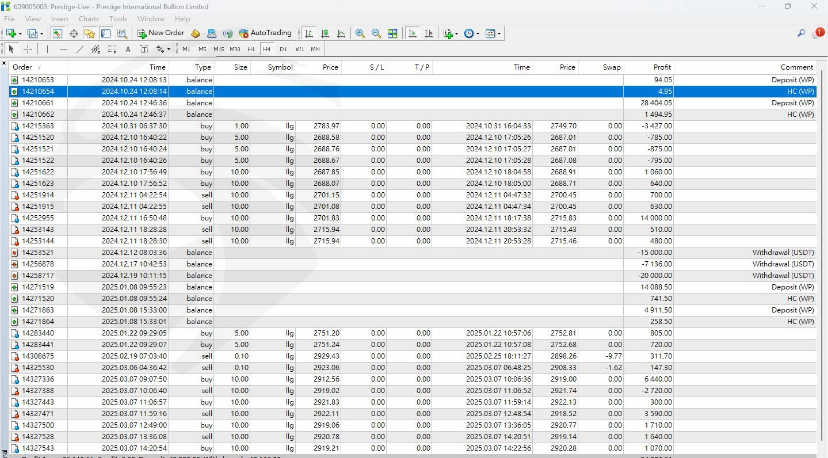This screenshot has height=458, width=828.
Task: Select the crosshair tool
Action: [x=27, y=48]
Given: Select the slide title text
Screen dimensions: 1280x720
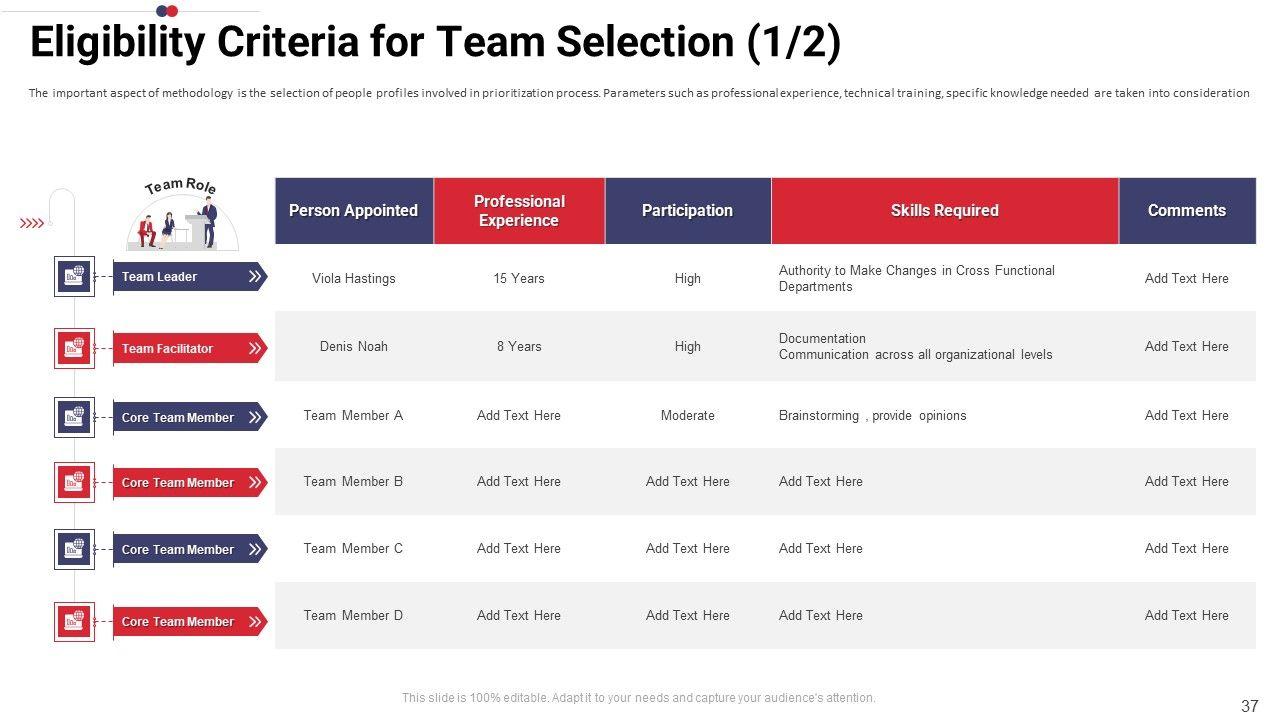Looking at the screenshot, I should point(436,43).
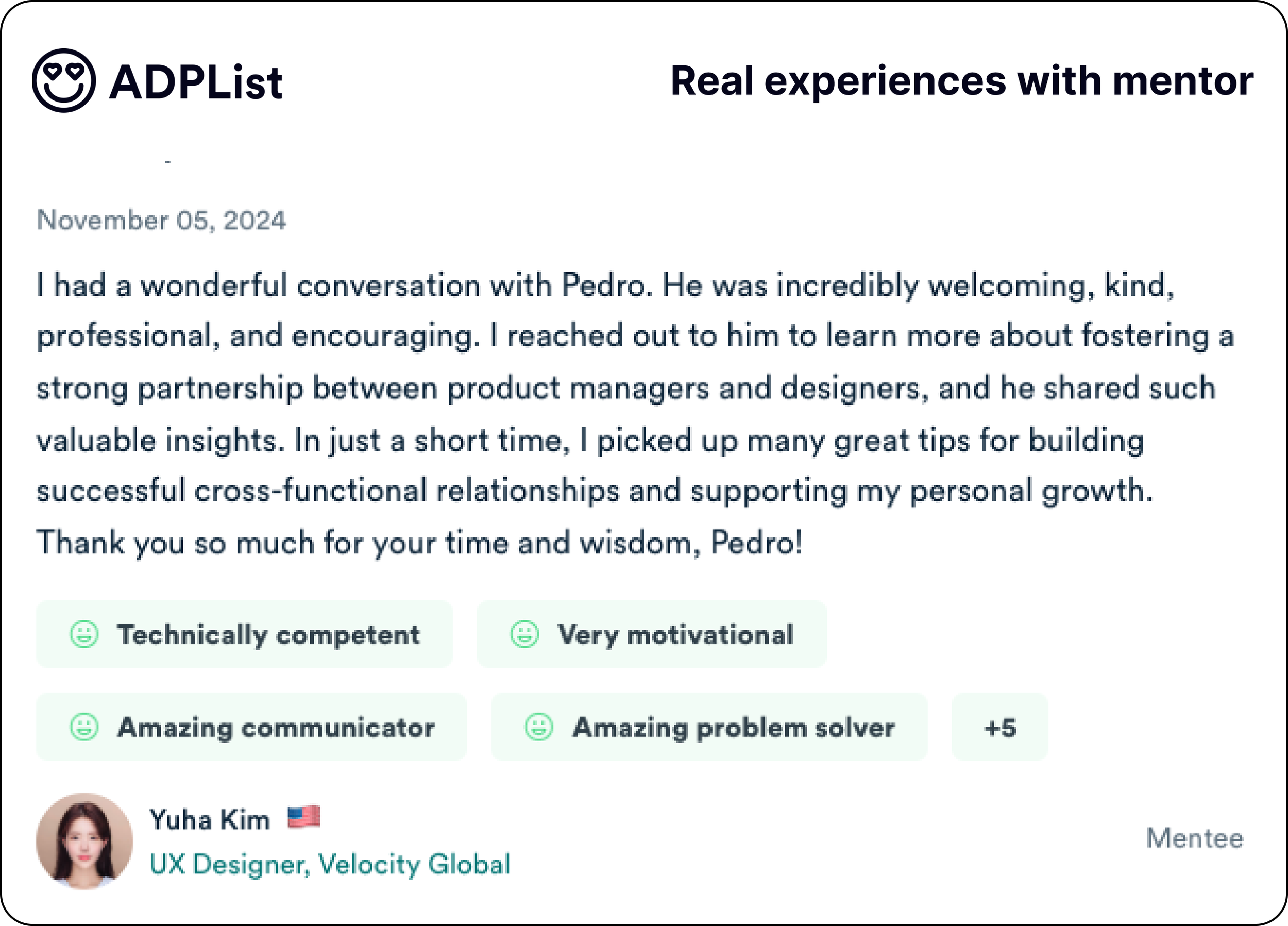Open Yuha Kim's profile photo

point(84,841)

==========

### [Work required]
Can you copy the records above word for word, leaving out the pictures?

### [Result]
This screenshot has height=458, width=828.
Task: Select the crosshair tool
Action: [x=27, y=48]
Given: Select the slide title text
Screen dimensions: 1280x720
Looking at the screenshot, I should point(436,43).
Open Yuha Kim's profile photo

point(84,841)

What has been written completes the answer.